SÃO PAULO - Uma dúvida de US$ 700 bilhões continuou assombrando os mercados na terça-feira. Os congressistas americanos parecem ter perdido o senso de urgência que demonstravam no fim da semana passada e continuaram discutindo o plano de ajuda ao setor financeiro dos EUA.

Valor Online |

Em discurso no Senado, o presidente do Federal Reserve (Fed), Ben Bernanke, e o secretário do Tesouro dos Estados Unidos, Henry Paulson, pediram urgência na tramitação do projeto e tentaram colocar pressão sobre os políticos alertando da possibilidade de recessão caso o pacote não seja aprovado.

Também há preocupação com possíveis emendas que venham a distorcer o projeto, com a inclusão de créditos problemáticos de montadoras e empresas de cartão de crédito no plano originalmente desenhado para o resgate de créditos podres relacionados ao setor imobiliário. Também perdura a dúvida sobre como será configurada a operação de compra e qual o preço que o Tesouro pagará pelos ativos ilíquidos.

Com a incerteza predominando, bolsa de valores, dólar e juros futuros relembraram parte do desmanche de posições observado na semana passada.

Depois de um esboço de alta no começo da manhã, as vendas sobressaíram-se na Bolsa de Valores de São Paulo (Bovespa), que já acumula recuo de 6,5% em dois pregões. Além da turbulência externa, a queda no preço das commodities também estimulou as vendas e o Ibovespa fechou a sessão com desvalorização de 3,78%, apontando 49.593 pontos. O giro financeiro foi mesmo da segunda-feira, somando R$ 5,35 bilhões.

No câmbio, o aumento da incerteza leva os agentes a comprar moeda seja no mercado à vista ou no futuro, o que impulsiona a cotação para cima. A constante piora nas contas externas, com aumento no déficit em conta corrente, também contribui para a formação de apostas contra a divisa brasileira.

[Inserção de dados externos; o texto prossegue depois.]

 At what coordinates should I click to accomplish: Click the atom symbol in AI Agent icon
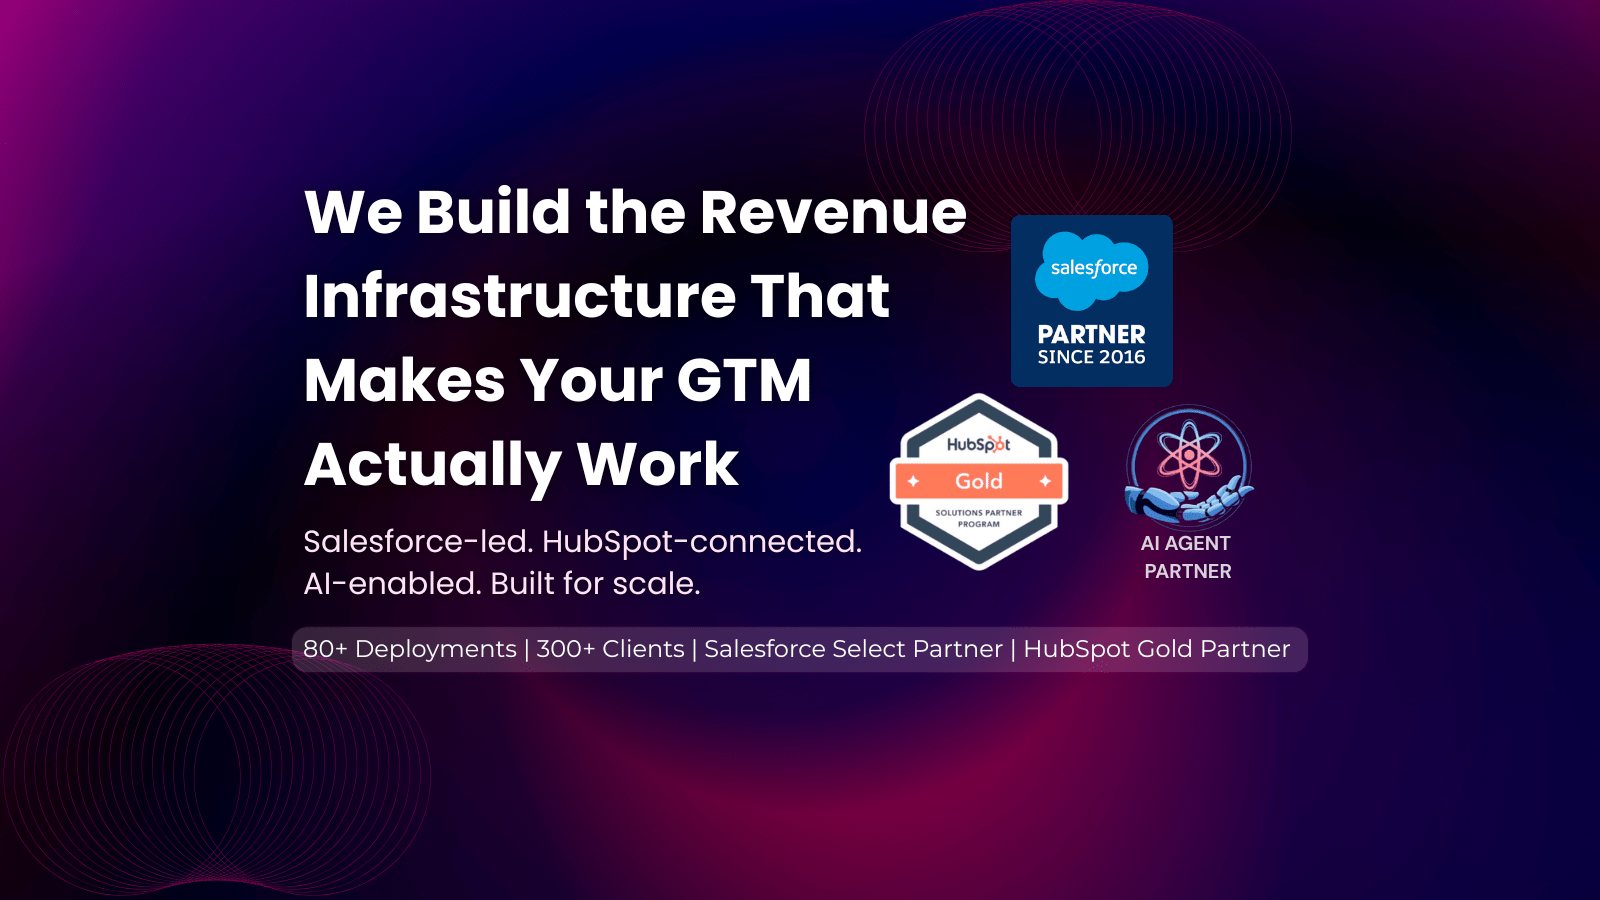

Ao fim do pregão, a moeda era negociada a R$ 1,829 na compra e R$ 1,831 na venda, alta de 2,17%. Na máxima, o dólar testou R$ 1,853, ou ganho de 3,4%.

Na roda de " pronto " da Bolsa de Mercadorias & Futuros (BM & F), a moeda aumentou 2,38%, valendo R$ 1,8352. O volume financeiro somou US$ 261 milhões.

Refletindo a instabilidade externa e a apreciação do dólar, os contratos de juros futuros voltaram a apontar para cima na BM & F. No fim da jornada, o contrato de Depósito Interfinanceiro (DI) com vencimento para janeiro de 2010, o mais negociado, apontava alta de 0,07 ponto percentual, a 14,87% ao ano, depois de bater 14,98% na máxima. O vencimento janeiro 2011 teve valorização de 0,14 ponto, apontando 14,85%, e Janeiro 2012 projetava 14,72%, aumento de 0,22 ponto.

Entre os contratos curtos, o vencimento para outubro de 2008 subiu 0,05 ponto, para 13,65%. Novembro 2008 aumentou 0,05 ponto, a 13,67%. Dezembro de 2008 encerrou com ganho de 0,04 ponto, a 13,87%, e o DI para janeiro de 2009 acumulou 0,05 ponto, fechando a 14,08% ao ano.

Até as 16h15, antes do ajuste final de posições, foram negociados 355.590 contratos, equivalentes a R$ 29,65 bilhões (US$ 16,48 bilhões). O vencimento de janeiro de 2010 foi o mais negociado, com 199.695 contratos, equivalentes a R$ 16,73 bilhões (US$ 9,30 bilhões).